The other aspect carefully discussed by Coudroy et al.9  is the need to consider airway opening pressure when calculating respiratory mechanics. Interestingly, there was an association between complete airway closure and auto-PEEP, and no patient without auto-PEEP had complete airway closure. Perhaps there is a link between these two phenomena. Expiratory flow decreases when alveolar recoil pressure decreases and airways get narrower with decreasing lung volume. At some point along the airway tree, the outside and inside airway pressure may become equal (so called equal pressure point16 ), and from here on toward airway opening the airway may be obstructed. This further decreases expiratory flow (possibly resulting in an auto-PEEP effect) and, if obstruction is complete, expiration stops (complete airway closure). Moreover, with the next inspiration, airway pressure has to exceed the auto-PEEP and, if complete obstruction occurred, the airway opening pressure. Whether deliberate expiratory flow limitation by an external device can be a tool to balance complete airway closure would appear to be of interest to evaluate in future studies.

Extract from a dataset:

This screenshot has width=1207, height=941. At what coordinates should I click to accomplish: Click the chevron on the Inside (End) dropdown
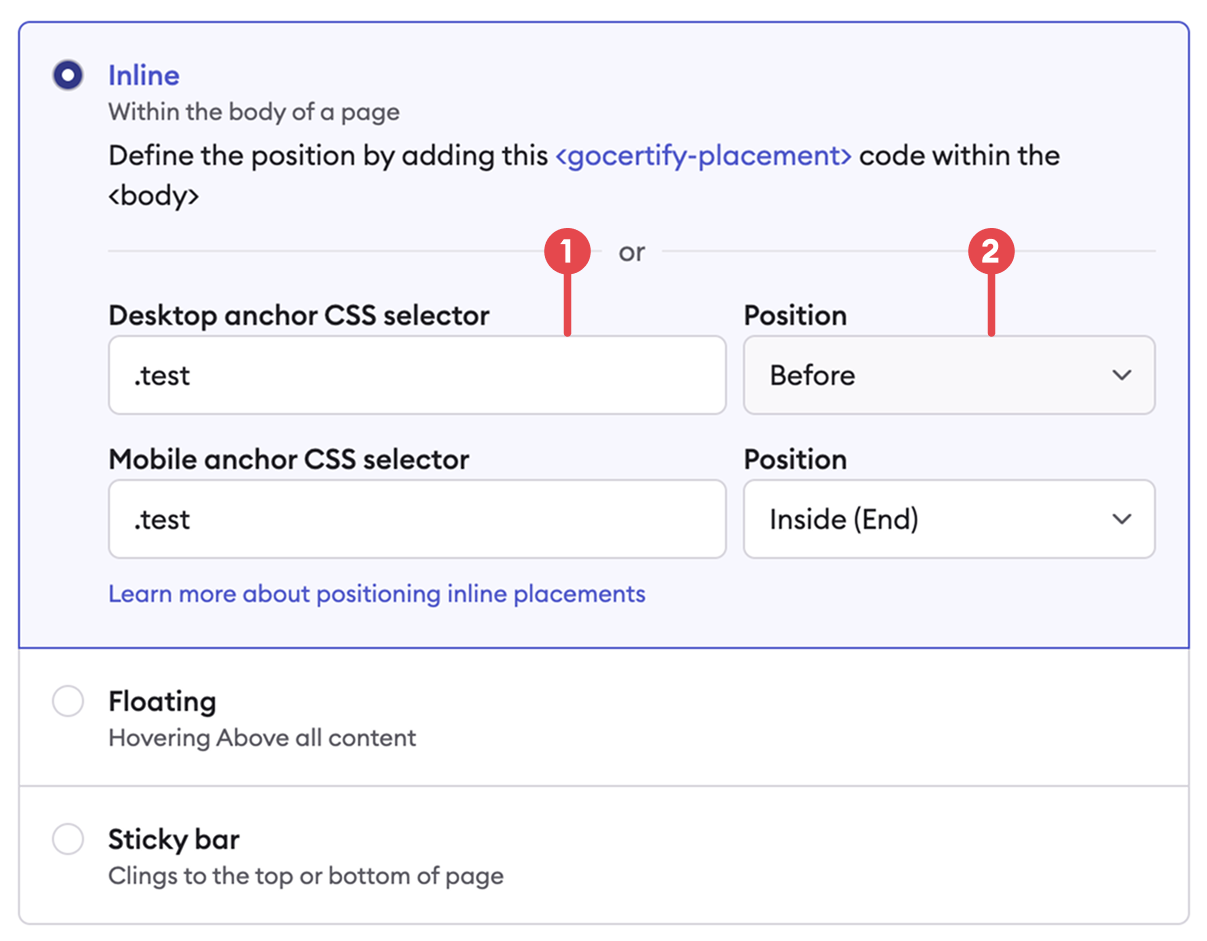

Finally, the authors discuss chest wall elastance and did not see any increase in the obese patients. This may appear surprising, but it should be emphasized that increased weight of the chest wall (e.g., increased amount of fat) will require more pressure only when the tissue is displaced during an inspiration. When inspiration is completed, no pressure is needed for displacement, only to keep the chest wall expanded, and this pressure may not be any larger than normal with an obese chest wall. What is surprising is that the authors found a positive association between body mass index and end-expiratory esophageal pressure. This can hardly be related to an increased chest wall elastance but may rather reflect chest wall weight. Otherwise the question remains, what causes an increased esophageal pressure at end-expiration with increasing body mass index?

To summarize, the authors have put together data that illustrate a new observation of respiratory dysfunction, complete airway closure. It differs from the classic airway closure phenomenon that can be seen in peripheral airways, whereas complete closure may have a more central location in the airway tree. Can this observation have implications for treatment to prevent the phenomenon of complete airway closure? Potential interventions might include alteration of body positioning, (cautious) use of muscle relaxants, deliberate expiratory flow limitation, or to set external PEEP as high or higher than airway opening pressure. Hopefully more studies are in store to test this hypothesis.

The author is not supported by, nor maintains any financial interest in, any commercial activity that may be associated with the topic of this article.